本发明利用改良型羧甲基纤维素钠平板与基因工程技术手段，从土壤中筛选并鉴定了一种纤维素酶产生菌，经菌株特性及其分泌的纤维素酶特性分析之后，结果表明，该菌具有耐高温的能力，其分泌的纤维素酶具有耐高温、耐碱性的特点，最终命名该菌为大肠杆菌TCP-1，其16S rRNA和ITS基因序列已登录GenBank数据库，登录号分别为FJ823386和FJ823387。
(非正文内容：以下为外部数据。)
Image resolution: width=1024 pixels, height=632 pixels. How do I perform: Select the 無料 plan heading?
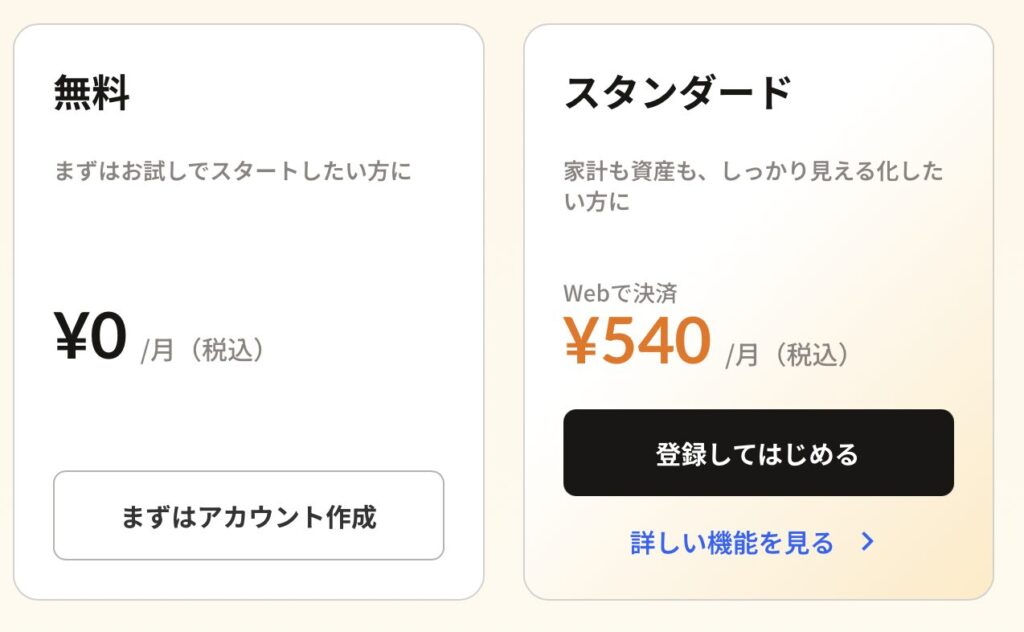click(91, 94)
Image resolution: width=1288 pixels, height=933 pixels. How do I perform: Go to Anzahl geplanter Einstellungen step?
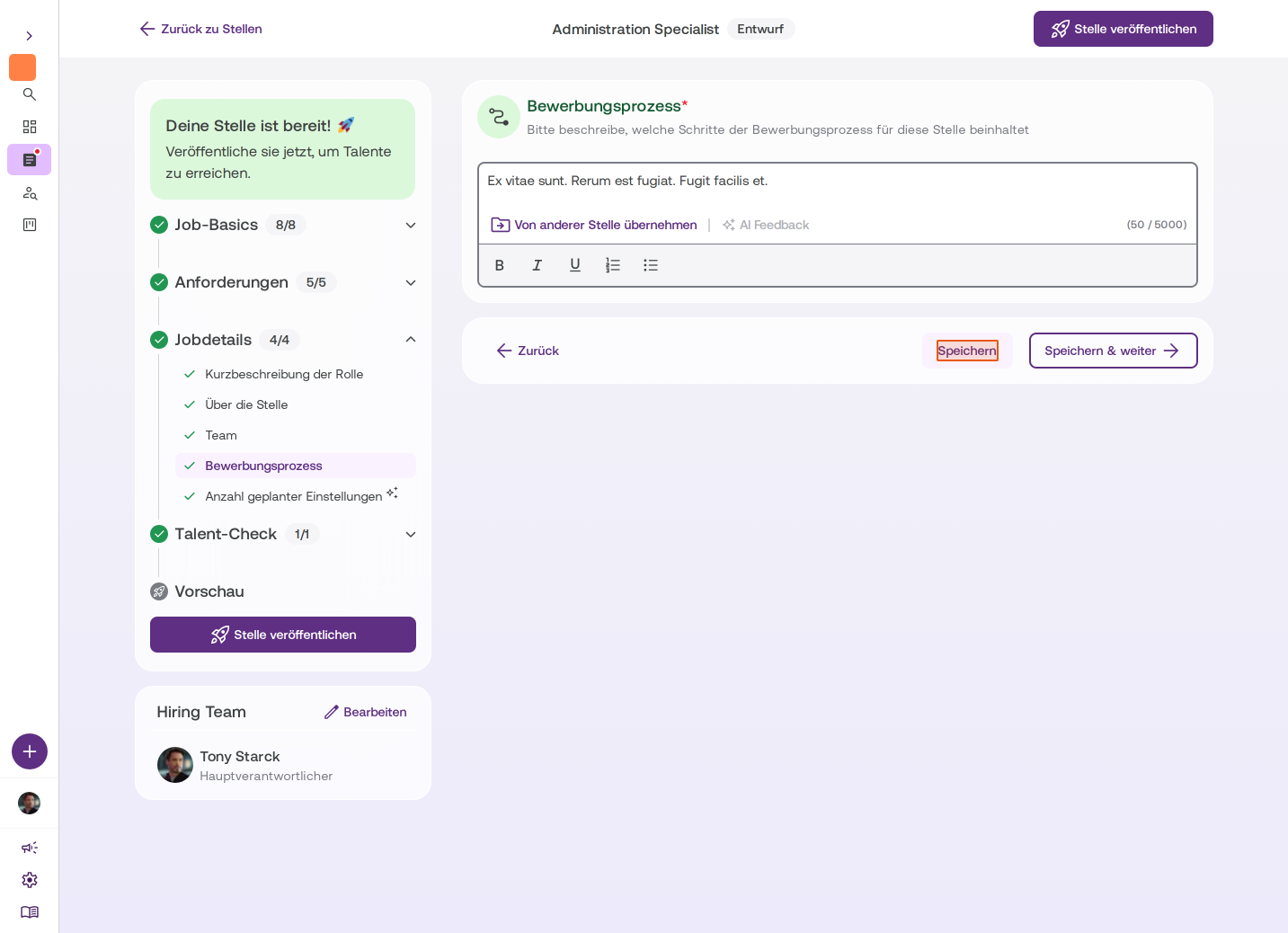click(296, 496)
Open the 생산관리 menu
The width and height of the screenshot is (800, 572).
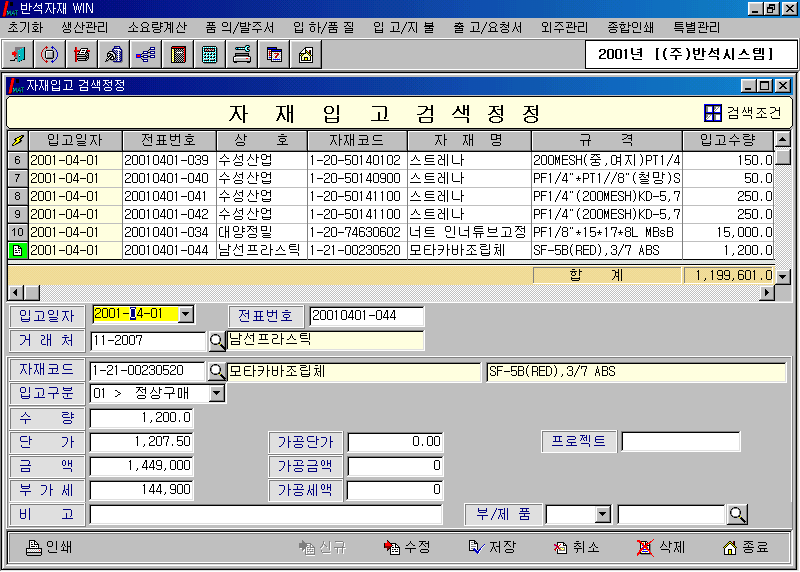click(x=88, y=27)
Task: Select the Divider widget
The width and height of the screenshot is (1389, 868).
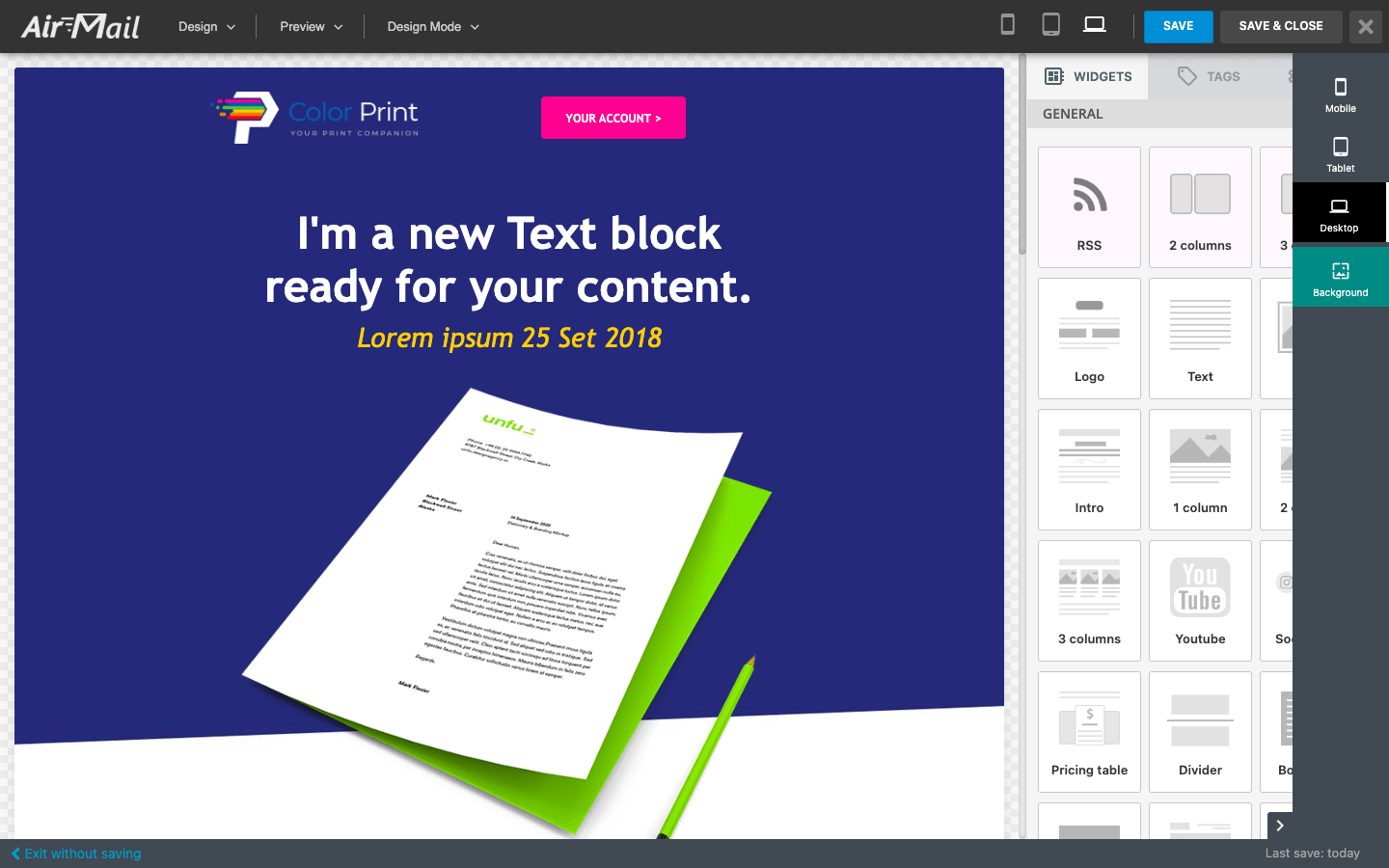Action: click(x=1200, y=732)
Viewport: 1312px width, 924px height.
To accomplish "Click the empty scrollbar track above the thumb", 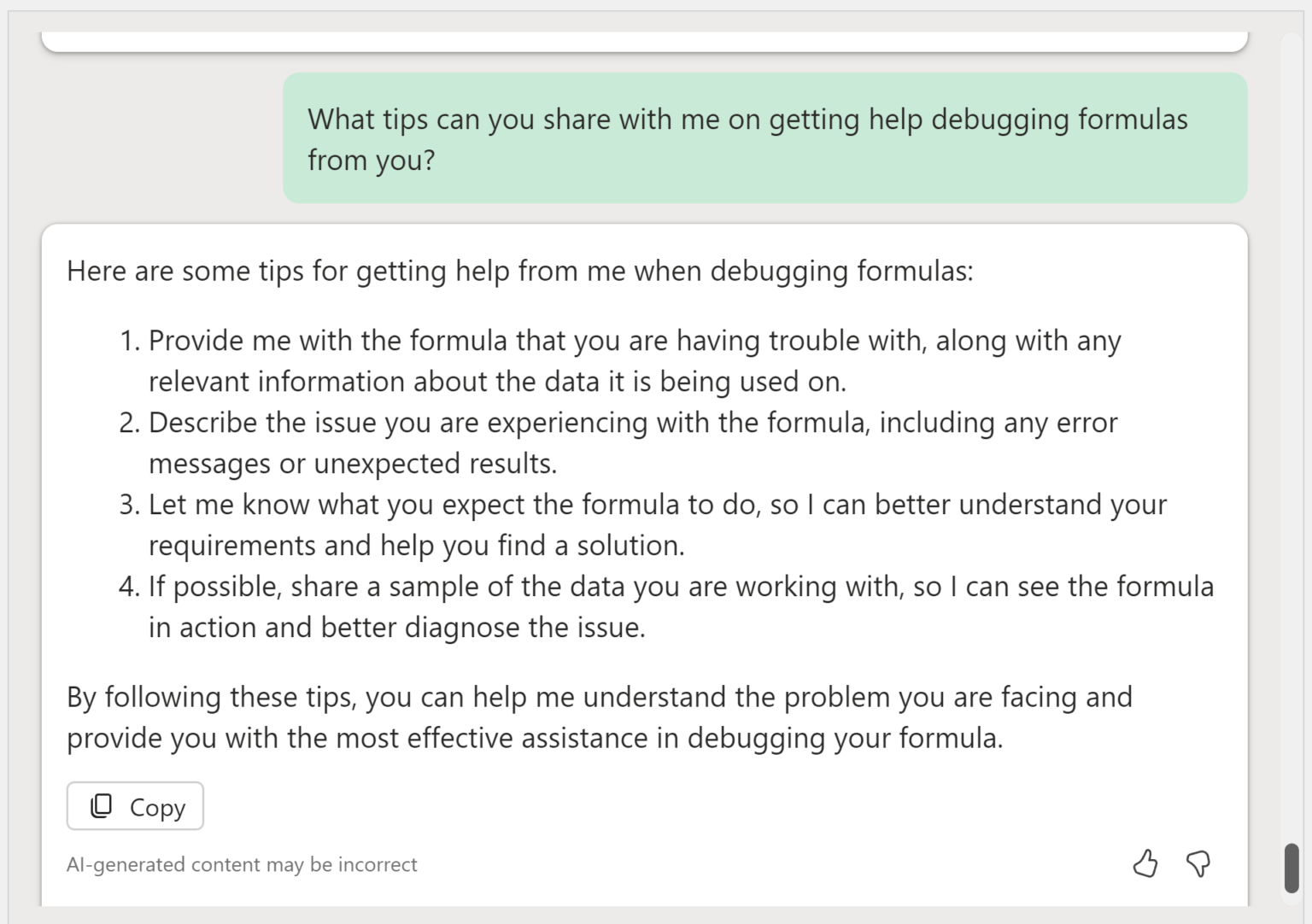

本发明采用的筛选及鉴定方法均具有简便、可靠的特点，所筛选到的细菌及其分泌的纤维素酶有望在生物燃料、医药、日用化工、食品发酵等多个行业中得到广泛应用。 

附图说明：

图1.利用改良型羧甲基纤维素钠(CMC-Na，购自Sigma公司)平板和刚果红染色法筛选纤维素酶产生菌。菌株经划线、挑单克隆菌落继代纯化培养3次后，在CMC-Na平板上接种培养3天，菌落周围出现明显的透明圈。 

图2.利用邻位相连法，绘制出基于几乎完整的细菌16S rRNA基因序列的系统进化树，显示出所筛选菌株TCP-1与数据库中Escherichia coli和Shigella代表菌种的亲缘关系。序列由ClustalX程序进行比对，系统进化树由Phylip软件包(版本号3.68)经1000次重复运算后生成。被比对分析序列的右侧为其碱基对数及其对应的GenBank序列号。